- [What to produce] Would you set down the data below exactly as shown?

- [Listed entries]

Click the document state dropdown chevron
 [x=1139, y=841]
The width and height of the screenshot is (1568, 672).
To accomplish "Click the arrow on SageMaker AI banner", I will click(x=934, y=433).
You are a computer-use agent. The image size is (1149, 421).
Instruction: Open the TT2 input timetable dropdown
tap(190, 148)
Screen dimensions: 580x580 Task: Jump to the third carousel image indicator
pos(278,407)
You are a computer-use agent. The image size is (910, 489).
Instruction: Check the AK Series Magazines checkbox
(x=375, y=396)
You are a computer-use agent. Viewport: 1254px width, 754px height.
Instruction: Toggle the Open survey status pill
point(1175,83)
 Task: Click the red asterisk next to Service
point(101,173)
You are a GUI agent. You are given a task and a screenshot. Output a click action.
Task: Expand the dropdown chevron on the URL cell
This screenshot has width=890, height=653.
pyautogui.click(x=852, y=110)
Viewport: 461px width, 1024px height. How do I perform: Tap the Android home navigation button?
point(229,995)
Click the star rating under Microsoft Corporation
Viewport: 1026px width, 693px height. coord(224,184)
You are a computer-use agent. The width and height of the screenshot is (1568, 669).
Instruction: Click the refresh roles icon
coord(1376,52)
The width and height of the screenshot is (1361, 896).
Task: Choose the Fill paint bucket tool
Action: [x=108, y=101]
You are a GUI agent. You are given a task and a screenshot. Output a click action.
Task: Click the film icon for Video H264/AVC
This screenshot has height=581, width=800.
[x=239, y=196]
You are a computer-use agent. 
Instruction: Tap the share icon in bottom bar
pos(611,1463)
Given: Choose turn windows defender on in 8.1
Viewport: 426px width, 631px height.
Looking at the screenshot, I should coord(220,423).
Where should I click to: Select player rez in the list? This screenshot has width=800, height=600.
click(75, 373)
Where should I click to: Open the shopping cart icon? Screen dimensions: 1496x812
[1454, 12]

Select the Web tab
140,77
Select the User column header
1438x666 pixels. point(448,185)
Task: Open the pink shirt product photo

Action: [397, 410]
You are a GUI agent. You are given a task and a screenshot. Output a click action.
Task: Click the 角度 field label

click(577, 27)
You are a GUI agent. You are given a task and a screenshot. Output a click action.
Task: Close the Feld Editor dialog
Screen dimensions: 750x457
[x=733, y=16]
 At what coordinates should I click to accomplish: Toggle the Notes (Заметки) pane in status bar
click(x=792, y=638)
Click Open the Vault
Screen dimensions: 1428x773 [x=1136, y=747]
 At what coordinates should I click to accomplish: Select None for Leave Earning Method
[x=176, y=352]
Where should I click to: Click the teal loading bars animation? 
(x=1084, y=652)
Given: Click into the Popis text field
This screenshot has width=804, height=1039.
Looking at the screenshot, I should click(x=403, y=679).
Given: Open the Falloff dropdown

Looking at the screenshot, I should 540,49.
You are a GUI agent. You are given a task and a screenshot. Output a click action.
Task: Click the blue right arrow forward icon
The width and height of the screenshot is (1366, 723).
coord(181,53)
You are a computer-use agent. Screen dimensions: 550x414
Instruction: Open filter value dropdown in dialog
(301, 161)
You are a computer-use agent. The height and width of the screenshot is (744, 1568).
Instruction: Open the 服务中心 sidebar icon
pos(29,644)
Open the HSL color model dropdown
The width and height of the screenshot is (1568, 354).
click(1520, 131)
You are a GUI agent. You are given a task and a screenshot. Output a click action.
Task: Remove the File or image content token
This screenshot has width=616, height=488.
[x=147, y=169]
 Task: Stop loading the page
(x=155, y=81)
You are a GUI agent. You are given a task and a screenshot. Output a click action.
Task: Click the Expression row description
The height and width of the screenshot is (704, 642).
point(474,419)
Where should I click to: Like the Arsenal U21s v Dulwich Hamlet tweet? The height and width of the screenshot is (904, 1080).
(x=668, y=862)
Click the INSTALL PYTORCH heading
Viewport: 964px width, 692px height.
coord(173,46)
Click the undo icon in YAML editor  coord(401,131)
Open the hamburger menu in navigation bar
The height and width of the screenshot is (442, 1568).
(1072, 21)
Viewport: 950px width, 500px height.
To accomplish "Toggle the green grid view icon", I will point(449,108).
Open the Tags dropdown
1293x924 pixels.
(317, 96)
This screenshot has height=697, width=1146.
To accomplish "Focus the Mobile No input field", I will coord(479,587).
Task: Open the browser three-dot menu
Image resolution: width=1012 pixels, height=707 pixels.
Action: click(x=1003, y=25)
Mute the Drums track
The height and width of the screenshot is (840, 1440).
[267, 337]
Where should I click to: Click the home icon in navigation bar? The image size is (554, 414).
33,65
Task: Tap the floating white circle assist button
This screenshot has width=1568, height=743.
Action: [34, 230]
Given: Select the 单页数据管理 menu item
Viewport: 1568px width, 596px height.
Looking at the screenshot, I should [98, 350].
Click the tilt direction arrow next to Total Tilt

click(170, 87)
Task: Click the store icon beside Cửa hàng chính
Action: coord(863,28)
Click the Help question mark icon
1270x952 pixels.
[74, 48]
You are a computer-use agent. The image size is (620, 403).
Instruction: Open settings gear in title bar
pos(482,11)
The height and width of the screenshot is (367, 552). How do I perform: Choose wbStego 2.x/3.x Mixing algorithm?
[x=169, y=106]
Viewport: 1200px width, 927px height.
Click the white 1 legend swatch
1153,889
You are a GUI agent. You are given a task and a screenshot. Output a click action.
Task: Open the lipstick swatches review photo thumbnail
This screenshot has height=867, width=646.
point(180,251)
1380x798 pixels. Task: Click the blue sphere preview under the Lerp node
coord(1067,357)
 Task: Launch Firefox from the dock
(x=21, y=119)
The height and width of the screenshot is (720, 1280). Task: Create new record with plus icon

- [Your response]
Click the document state dropdown chevron
 [x=1139, y=841]
The width and height of the screenshot is (1568, 672).
To accomplish "Click the arrow on SageMaker AI banner", I will click(x=934, y=433).
You are a computer-use agent. The image size is (1149, 421).
Instruction: Open the TT2 input timetable dropdown
tap(190, 148)
Screen dimensions: 580x580 Task: Jump to the third carousel image indicator
pos(278,407)
You are a computer-use agent. The image size is (910, 489).
Instruction: Check the AK Series Magazines checkbox
(x=375, y=396)
You are a computer-use agent. Viewport: 1254px width, 754px height.
Instruction: Toggle the Open survey status pill
point(1175,83)
 Task: Click the red asterisk next to Service
point(101,173)
You are a GUI agent. You are given a task and a screenshot. Output a click action.
Task: Expand the dropdown chevron on the URL cell
This screenshot has width=890, height=653.
pyautogui.click(x=852, y=110)
Viewport: 461px width, 1024px height. How do I perform: Tap the Android home navigation button?
point(229,995)
Click the star rating under Microsoft Corporation
Viewport: 1026px width, 693px height. coord(224,184)
You are a computer-use agent. The width and height of the screenshot is (1568, 669).
Instruction: Click the refresh roles icon
coord(1376,52)
The width and height of the screenshot is (1361, 896).
Task: Choose the Fill paint bucket tool
Action: [x=108, y=101]
You are a GUI agent. You are given a task and a screenshot. Output a click action.
Task: Click the film icon for Video H264/AVC
This screenshot has height=581, width=800.
[x=239, y=196]
You are a computer-use agent. 
Instruction: Tap the share icon in bottom bar
pos(611,1463)
Given: Choose turn windows defender on in 8.1
Viewport: 426px width, 631px height.
Looking at the screenshot, I should coord(220,423).
Where should I click to: Select player rez in the list? This screenshot has width=800, height=600.
click(75, 373)
Where should I click to: Open the shopping cart icon? Screen dimensions: 1496x812
[1454, 12]

Select the Web tab
140,77
Select the User column header
1438x666 pixels. point(448,185)
Task: Open the pink shirt product photo

Action: [397, 410]
You are a GUI agent. You are given a task and a screenshot. Output a click action.
Task: Click the 角度 field label

click(577, 27)
You are a GUI agent. You are given a task and a screenshot. Output a click action.
Task: Close the Feld Editor dialog
Screen dimensions: 750x457
[x=733, y=16]
 At what coordinates should I click to accomplish: Toggle the Notes (Заметки) pane in status bar
click(x=792, y=638)
Click Open the Vault
Screen dimensions: 1428x773 [x=1136, y=747]
 At what coordinates should I click to accomplish: Select None for Leave Earning Method
[x=176, y=352]
Where should I click to: Click the teal loading bars animation? 
(x=1084, y=652)
Given: Click into the Popis text field
This screenshot has width=804, height=1039.
Looking at the screenshot, I should click(x=403, y=679).
Given: Open the Falloff dropdown

Looking at the screenshot, I should 540,49.
You are a GUI agent. You are given a task and a screenshot. Output a click action.
Task: Click the blue right arrow forward icon
The width and height of the screenshot is (1366, 723).
coord(181,53)
You are a computer-use agent. Screen dimensions: 550x414
Instruction: Open filter value dropdown in dialog
(301, 161)
You are a computer-use agent. The height and width of the screenshot is (744, 1568).
Instruction: Open the 服务中心 sidebar icon
pos(29,644)
Open the HSL color model dropdown
The width and height of the screenshot is (1568, 354).
click(1520, 131)
You are a GUI agent. You are given a task and a screenshot. Output a click action.
Task: Remove the File or image content token
This screenshot has width=616, height=488.
[x=147, y=169]
 Task: Stop loading the page
(x=155, y=81)
You are a GUI agent. You are given a task and a screenshot. Output a click action.
Task: Click the Expression row description
The height and width of the screenshot is (704, 642).
point(474,419)
Where should I click to: Like the Arsenal U21s v Dulwich Hamlet tweet? The height and width of the screenshot is (904, 1080).
(x=668, y=862)
Click the INSTALL PYTORCH heading
Viewport: 964px width, 692px height.
coord(173,46)
Click the undo icon in YAML editor  coord(401,131)
Open the hamburger menu in navigation bar
The height and width of the screenshot is (442, 1568).
(1072, 21)
Viewport: 950px width, 500px height.
To accomplish "Toggle the green grid view icon", I will point(449,108).
Open the Tags dropdown
1293x924 pixels.
(317, 96)
This screenshot has height=697, width=1146.
To accomplish "Focus the Mobile No input field", I will coord(479,587).
Task: Open the browser three-dot menu
Image resolution: width=1012 pixels, height=707 pixels.
Action: click(x=1003, y=25)
Mute the Drums track
The height and width of the screenshot is (840, 1440).
[267, 337]
Where should I click to: Click the home icon in navigation bar? The image size is (554, 414).
33,65
Task: Tap the floating white circle assist button
This screenshot has width=1568, height=743.
Action: [34, 230]
Given: Select the 单页数据管理 menu item
Viewport: 1568px width, 596px height.
Looking at the screenshot, I should [98, 350].
Click the tilt direction arrow next to Total Tilt

click(170, 87)
Task: Click the store icon beside Cửa hàng chính
Action: coord(863,28)
Click the Help question mark icon
1270x952 pixels.
[74, 48]
You are a computer-use agent. The image size is (620, 403).
Instruction: Open settings gear in title bar
pos(482,11)
The height and width of the screenshot is (367, 552). How do I perform: Choose wbStego 2.x/3.x Mixing algorithm?
[x=169, y=106]
Viewport: 1200px width, 927px height.
Click the white 1 legend swatch
1153,889
You are a GUI agent. You are given a task and a screenshot. Output a click action.
Task: Open the lipstick swatches review photo thumbnail
This screenshot has height=867, width=646.
point(180,251)
1380x798 pixels. Task: Click the blue sphere preview under the Lerp node
coord(1067,357)
 Task: Launch Firefox from the dock
(x=21, y=119)
The height and width of the screenshot is (720, 1280). Task: Create new record with plus icon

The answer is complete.